NC unemployment: More sought work in March, found jobs

Published 12:00 am Monday, April 21, 2014

RALEIGH — Almost 8,000 more people were either working or looking for jobs in March, a shift from a trend that indicated people were dropping out of the labor force, the state Commerce Department reported today.
In the past year, only March and January showed an increase in the number of North Carolina residents working or hunting for jobs. Detailed data for September was not released because of the federal government shutdown last fall and the state agency did not respond to requests for the figures. The state’s labor force of potential or active workers shrank by nearly 50,000 since March 2013.
The report showing both the state’s employment and its workforce increasing diminishes, at least for a month, arguments that the sharply improving unemployment rate was due largely to discouraged job-seekers giving up than finding jobs that are becoming increasingly available.
A federal report released Friday said North Carolina’s jobless rate fell in March to 6.3 percent from 6.4 percent in February. North Carolina trailed only Florida as employers in 34 states increased nonfarm payrolls last month, the U.S. Bureau of Labor Statistics reported. The state’s March jobless rate was below the national average for the second straight month and remained the lowest it’s been in more than five years.

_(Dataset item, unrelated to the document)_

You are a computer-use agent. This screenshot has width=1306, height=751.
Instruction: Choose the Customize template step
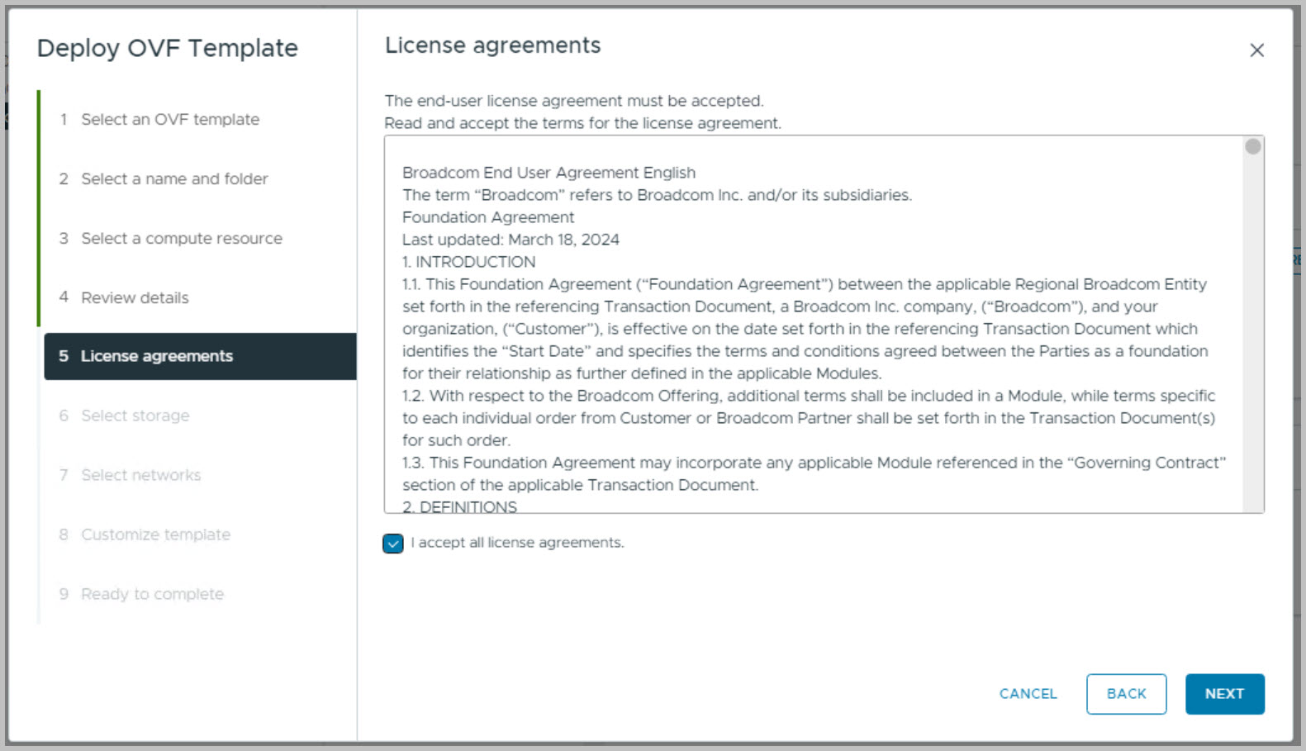tap(155, 535)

Gov. Pat McCrory again claimed the credit for the improving unemployment rate is due to decisions by him and fellow Republicans in the General Assembly last year. Those included cutting taxes, trimming unemployment benefits and terminating extended benefits for the long-term jobless.

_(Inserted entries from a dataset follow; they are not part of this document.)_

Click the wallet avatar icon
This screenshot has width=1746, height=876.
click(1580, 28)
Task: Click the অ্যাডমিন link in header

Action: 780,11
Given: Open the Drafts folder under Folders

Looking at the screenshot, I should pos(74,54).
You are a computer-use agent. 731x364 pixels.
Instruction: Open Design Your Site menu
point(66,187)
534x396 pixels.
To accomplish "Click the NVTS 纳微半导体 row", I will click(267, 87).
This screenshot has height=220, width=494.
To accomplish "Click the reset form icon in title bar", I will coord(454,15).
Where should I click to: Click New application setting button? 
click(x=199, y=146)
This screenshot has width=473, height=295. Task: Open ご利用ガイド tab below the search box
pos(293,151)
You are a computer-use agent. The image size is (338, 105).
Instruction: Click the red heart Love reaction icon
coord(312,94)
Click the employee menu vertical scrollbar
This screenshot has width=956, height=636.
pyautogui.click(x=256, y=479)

“The continued progress that we have made over the last 15 months is evidence that the policy changes we made are working,” McCrory said in a statement. “While we continue to see encouraging results, the hard work is far from over, and we will use the upcoming short session to pursue even more policies that put North Carolinians back to work.”
But economists for months have cautioned that North Carolina’s falling unemployment rate could be the result of people exiting the job market, either because they are discouraged about finding work or other reasons. People who had been required to look for jobs in order to receive benefits may have given up their hunts and were no longer counted as unemployed. Republican lawmakers have argued that cutting off unemployment benefits could be forcing people off their couch and into the workplace.

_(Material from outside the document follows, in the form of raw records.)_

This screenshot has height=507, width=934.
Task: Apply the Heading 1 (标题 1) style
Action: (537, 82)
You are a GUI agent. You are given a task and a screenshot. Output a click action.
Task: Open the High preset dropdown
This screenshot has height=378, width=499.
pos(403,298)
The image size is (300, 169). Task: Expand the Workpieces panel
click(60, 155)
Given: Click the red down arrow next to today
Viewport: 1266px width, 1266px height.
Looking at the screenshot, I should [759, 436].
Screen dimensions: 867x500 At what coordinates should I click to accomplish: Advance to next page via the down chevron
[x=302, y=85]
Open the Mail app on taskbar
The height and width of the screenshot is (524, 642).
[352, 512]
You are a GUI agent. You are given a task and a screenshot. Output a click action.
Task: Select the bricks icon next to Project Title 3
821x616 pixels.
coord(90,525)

“Once the benefits were cut off, if you were surviving on the benefits comfortably, now you have to go work,” Barton College economics professor John Bethune said. “Either you’re going to find a job or you’re going to continue to be unemployed” but not counted in the jobless data.
Monday’s report indicated that a little more than half of the 106,000 people leaving the jobless rolls in the year ending in March did so because they became employed, with the rest leaving the labor force, Bethune said.
“Hopefully we’re trending in the right direction. It would be nice to see with the economy picking up that the labor force would start to grow,” he said.